- QUOTED PASSAGE:
+++++

A man contracted the plague while working with bacteria in a lab. (This is a stock photo.) (Photo by poba/Getty Images)
Patient: A 60-year-old man from Chicago who worked in a laboratory.
Symptoms: The patient presented to a medical facility after developing body aches, fever, and cough that lasted for three days. At this point, doctors suspected a respiratory infection similar to the flu and sent him to the emergency room. However, the man refused further examination and left the hospital.
What happened next: Three days later, the man's condition had not improved and he was having trouble breathing. An ambulance was called and when paramedics arrived, they found low oxygen levels in his blood. They provided oxygen via mask and rushed him to the emergency room.
Despite his breathing difficulties, doctors in the emergency room found nothing unusual in his lungs when they x-rayed them. They ran blood tests to see what other factors might have caused his symptoms. After examining a blood sample under a microscope, they counted his white blood cells and found that they were elevated, indicating an infection.
Doctors also found bacteria in a sample of the patient's blood; the exact type of bacteria was not immediately identified, but the presence of bacteria in the blood indicates a serious infection.
Treatment: Medics gave the patient three intravenous antibiotics to fight the infection in his blood. However, his breathing difficulties worsened after about 12 hours, and doctors intubated him. Despite these interventions, he died of cardiac arrest an hour later.

+++++

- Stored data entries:
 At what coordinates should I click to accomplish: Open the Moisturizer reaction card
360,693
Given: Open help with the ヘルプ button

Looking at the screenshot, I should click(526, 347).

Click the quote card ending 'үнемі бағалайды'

+++++

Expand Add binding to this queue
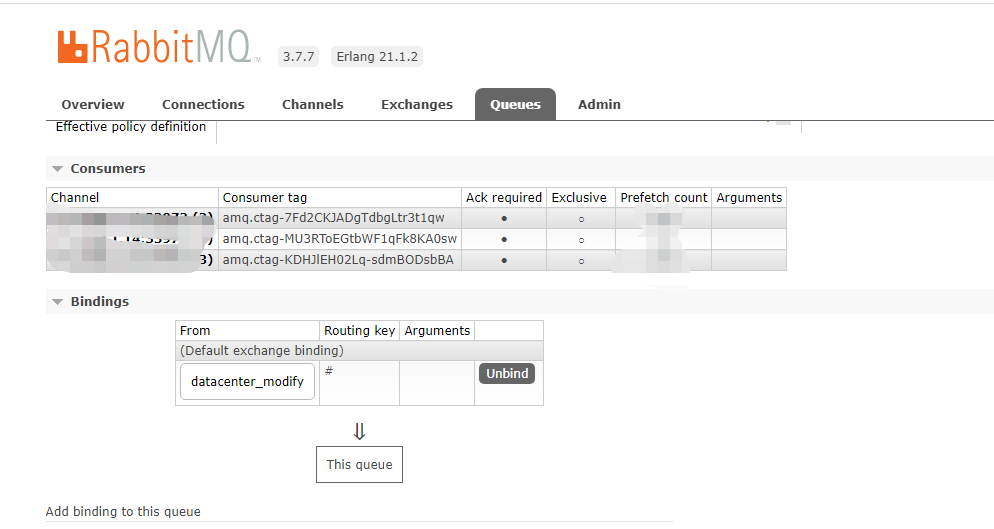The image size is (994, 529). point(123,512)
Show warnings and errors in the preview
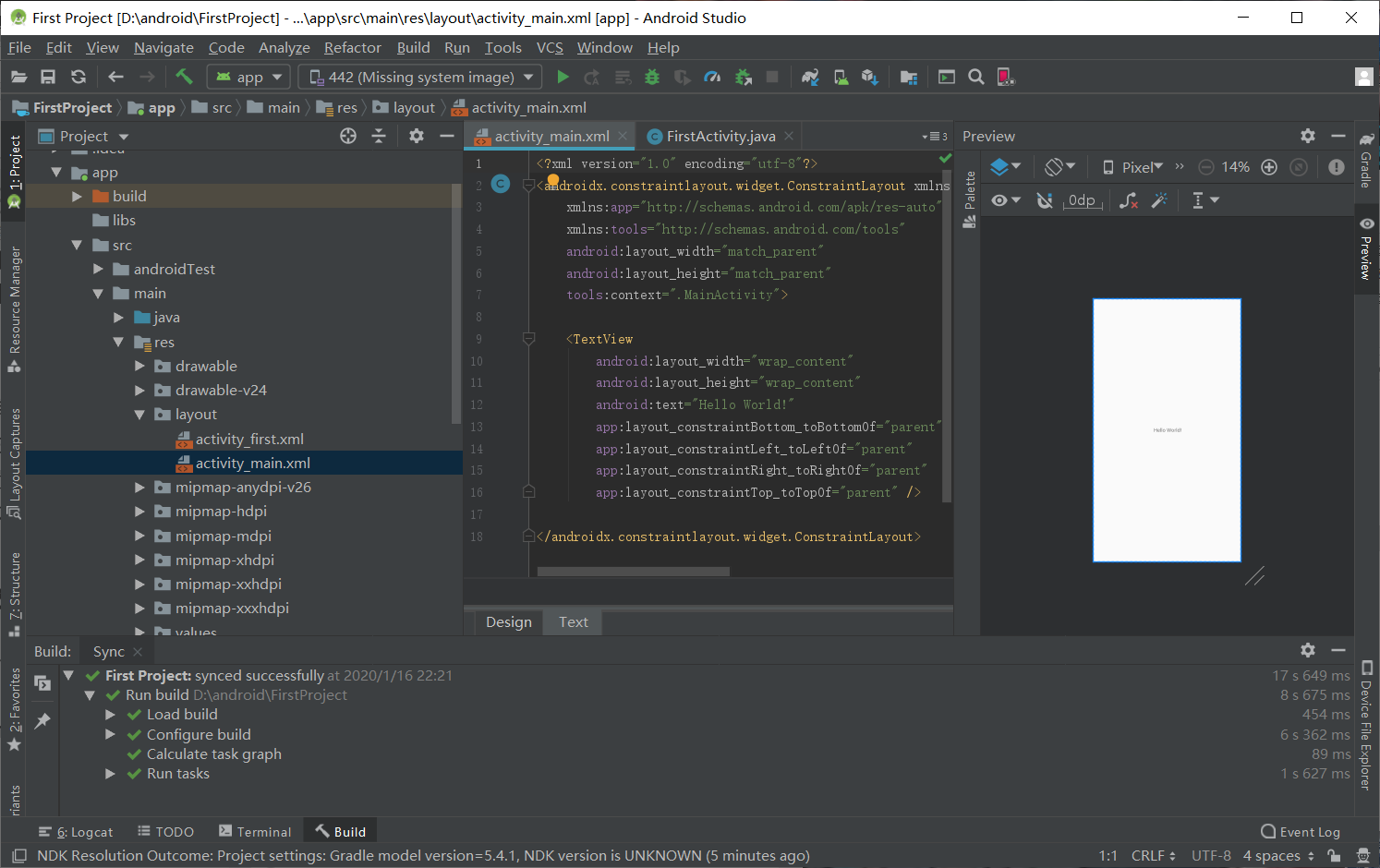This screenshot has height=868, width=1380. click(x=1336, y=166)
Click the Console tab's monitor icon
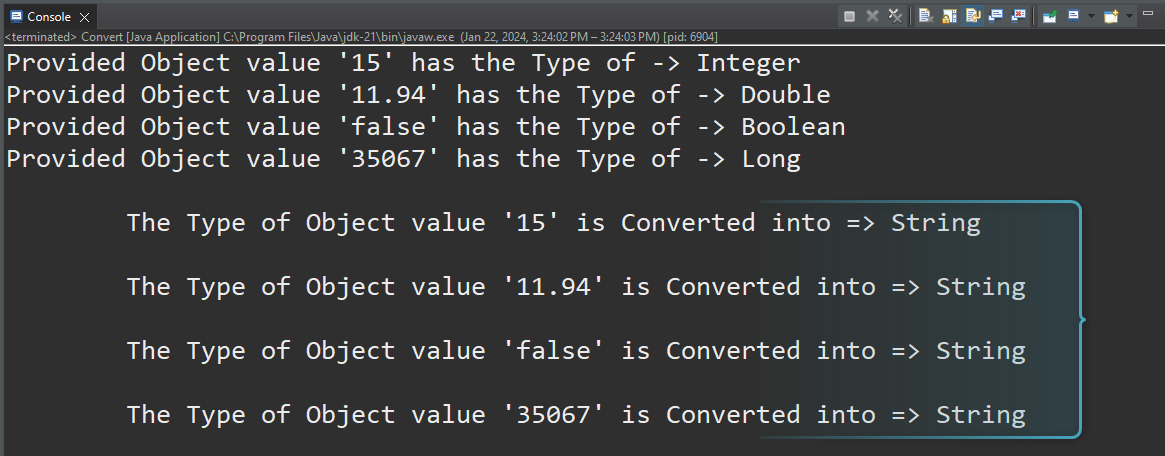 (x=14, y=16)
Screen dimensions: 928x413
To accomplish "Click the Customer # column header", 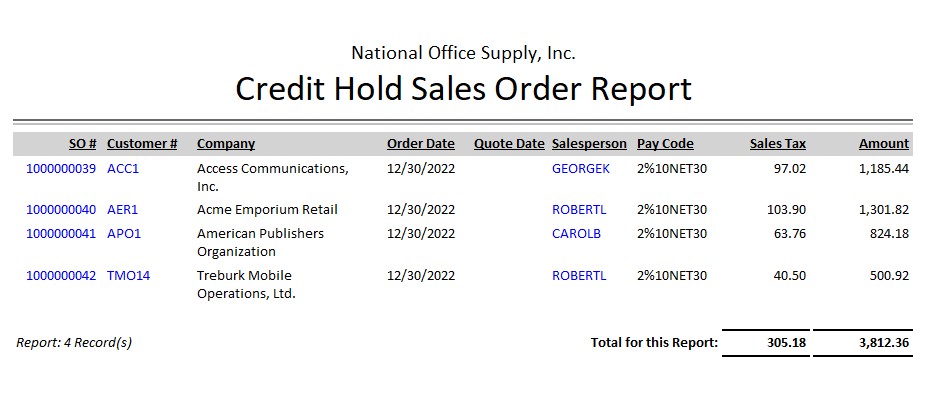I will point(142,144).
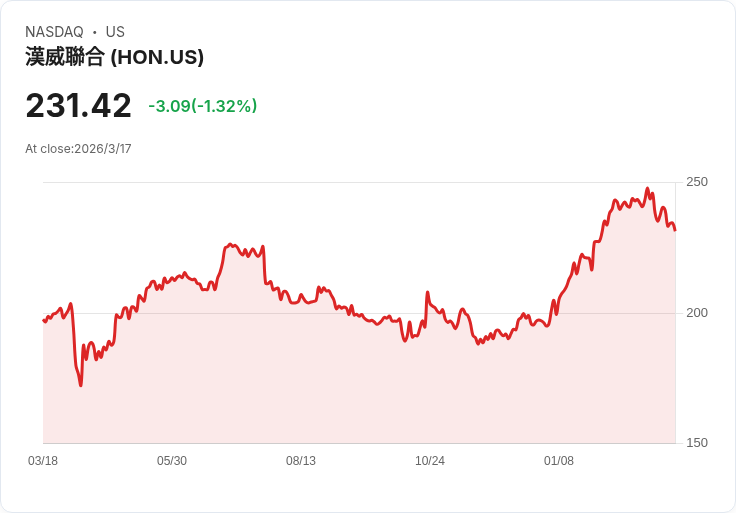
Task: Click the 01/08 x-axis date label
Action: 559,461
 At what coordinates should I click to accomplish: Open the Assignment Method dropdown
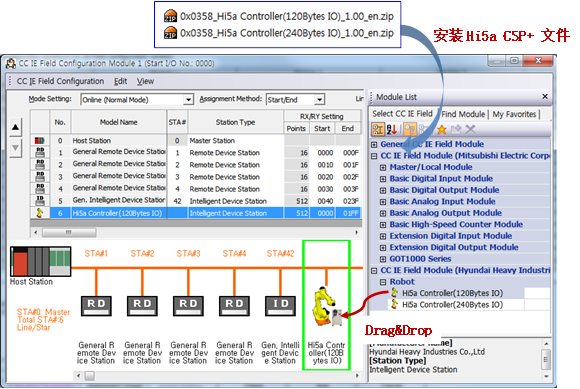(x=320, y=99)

+++++

- WHAT THIS TASK INVOLVES:
Answer these questions about the plague case report:
1. How long had the patient's body aches, fever, and cough lasted when he went to a medical facility?
2. What did the paramedics find when they arrived?
3. How many intravenous antibiotics did the medics give the patient?

- ANSWER FOR THIS EXERCISE:
1. Three days.
2. Low oxygen levels in his blood.
3. Three.